* **PROMPT 1**
Quote the passage on sales variance analysis word for word, starting at "There are some" and ending at "and volume targets.".
* **PROMPT 2**
Answer these questions from the passage on sales variance analysis:
(a) For a company producing what kind of products may this variance not be a suitable performance measure?
(b) In a TQM approach, how does management set its standards compared with the market standard?
(c) What place does sales or revenue hold in the income statement?
* **PROMPT 3**
Write the next part of the passage on sales variance analysis, picking up after its last sentence.
-- START OF TEXT SECTION --
There are some limitations of such analysis:

  • such variance alone cannot determine the total sales volume variance
  • It is suitable for highly standardized industry production with uniform processes and standard costing methods
  • Modern and technologically advanced companies need more data to evaluate the correct sales volume variances which may change rapidly
  • It may not be a suitable performance measure for a company producing Low-volume, customized, and sophisticated products.
  • This variance may lure operational management to produce more products to achieve a favorable variance
  • It may cause a conflict of roles if the performance measurement is based upon the sales quantity parameter alone, as the managers will try to manipulate the standard price and volume targets.

Conclusion

Variance analysis in general is implemented as a total quality improvement TQM approach. In a TQM approach, the management sets higher standards regularly in comparison to the market standard. So in case of Sales quantity budgets or standards, the set targets may change quickly with respect to both internal and external standards. Sales or revenue is the starting point of the income statement; hence it is one of the most important variance analyses for any company.
-- END OF TEXT SECTION --
-- START OF STORED DATA --
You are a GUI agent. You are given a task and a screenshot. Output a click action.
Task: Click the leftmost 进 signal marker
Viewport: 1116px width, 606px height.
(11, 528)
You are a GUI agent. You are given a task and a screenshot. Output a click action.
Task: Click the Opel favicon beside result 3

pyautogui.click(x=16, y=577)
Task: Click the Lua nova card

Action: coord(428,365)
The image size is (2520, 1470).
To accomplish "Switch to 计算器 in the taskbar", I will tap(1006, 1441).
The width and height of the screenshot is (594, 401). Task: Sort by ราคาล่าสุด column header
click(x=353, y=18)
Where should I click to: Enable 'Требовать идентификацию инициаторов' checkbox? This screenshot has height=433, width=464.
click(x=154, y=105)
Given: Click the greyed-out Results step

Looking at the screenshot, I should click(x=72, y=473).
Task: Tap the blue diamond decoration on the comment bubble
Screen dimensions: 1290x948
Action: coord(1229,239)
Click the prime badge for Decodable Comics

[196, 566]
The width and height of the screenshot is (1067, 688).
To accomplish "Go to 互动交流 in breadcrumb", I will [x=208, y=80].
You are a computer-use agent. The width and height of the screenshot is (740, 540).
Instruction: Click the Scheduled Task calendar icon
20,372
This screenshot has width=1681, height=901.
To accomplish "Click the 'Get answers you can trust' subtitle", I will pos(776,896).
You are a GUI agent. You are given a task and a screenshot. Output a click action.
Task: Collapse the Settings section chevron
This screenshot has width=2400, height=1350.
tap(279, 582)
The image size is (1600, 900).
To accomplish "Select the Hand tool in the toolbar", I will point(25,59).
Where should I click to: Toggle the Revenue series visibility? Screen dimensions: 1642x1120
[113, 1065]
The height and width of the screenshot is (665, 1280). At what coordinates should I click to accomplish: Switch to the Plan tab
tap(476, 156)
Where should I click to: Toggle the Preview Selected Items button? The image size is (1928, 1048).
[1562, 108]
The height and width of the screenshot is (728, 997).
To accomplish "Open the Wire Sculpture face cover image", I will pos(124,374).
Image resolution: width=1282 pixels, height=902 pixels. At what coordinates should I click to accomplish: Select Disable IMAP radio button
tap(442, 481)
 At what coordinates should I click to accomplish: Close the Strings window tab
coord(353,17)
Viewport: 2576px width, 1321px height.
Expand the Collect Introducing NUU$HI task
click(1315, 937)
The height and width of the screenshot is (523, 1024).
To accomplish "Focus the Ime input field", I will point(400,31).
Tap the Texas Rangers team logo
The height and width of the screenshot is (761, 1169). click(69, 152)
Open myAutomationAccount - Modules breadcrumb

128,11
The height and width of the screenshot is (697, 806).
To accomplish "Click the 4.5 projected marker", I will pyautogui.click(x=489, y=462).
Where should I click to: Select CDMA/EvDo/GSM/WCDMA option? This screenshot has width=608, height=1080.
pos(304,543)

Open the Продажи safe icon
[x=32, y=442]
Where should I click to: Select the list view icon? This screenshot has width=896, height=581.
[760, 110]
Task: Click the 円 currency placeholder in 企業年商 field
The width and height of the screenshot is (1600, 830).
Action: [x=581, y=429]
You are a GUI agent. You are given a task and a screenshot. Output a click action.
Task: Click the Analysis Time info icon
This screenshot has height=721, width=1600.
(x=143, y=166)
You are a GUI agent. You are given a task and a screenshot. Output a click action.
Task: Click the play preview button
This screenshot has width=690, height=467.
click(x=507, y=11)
-- END OF STORED DATA --
* **EXPECTED ANSWER 1**
There are some limitations of such analysis:

  • such variance alone cannot determine the total sales volume variance
  • It is suitable for highly standardized industry production with uniform processes and standard costing methods
  • Modern and technologically advanced companies need more data to evaluate the correct sales volume variances which may change rapidly
  • It may not be a suitable performance measure for a company producing Low-volume, customized, and sophisticated products.
  • This variance may lure operational management to produce more products to achieve a favorable variance
  • It may cause a conflict of roles if the performance measurement is based upon the sales quantity parameter alone, as the managers will try to manipulate the standard price and volume targets.

* **EXPECTED ANSWER 2**
(a) Low-volume, customized, and sophisticated products.
(b) It sets higher standards regularly in comparison to the market standard.
(c) It is the starting point of the income statement.

* **EXPECTED ANSWER 3**
Caution should be taken when interpreting the results from such variance analysis. If the operational managers’ performance is appraised upon volume-based targets, they may forge the standards to achieve favorable variances. A sales mix and sales quantity variance in conjunction can provide a reliable starting point for budget revisions and control implementations. However, in customized production facilities and in automated production processes there is a little that management can change in regards to sales quantity variance.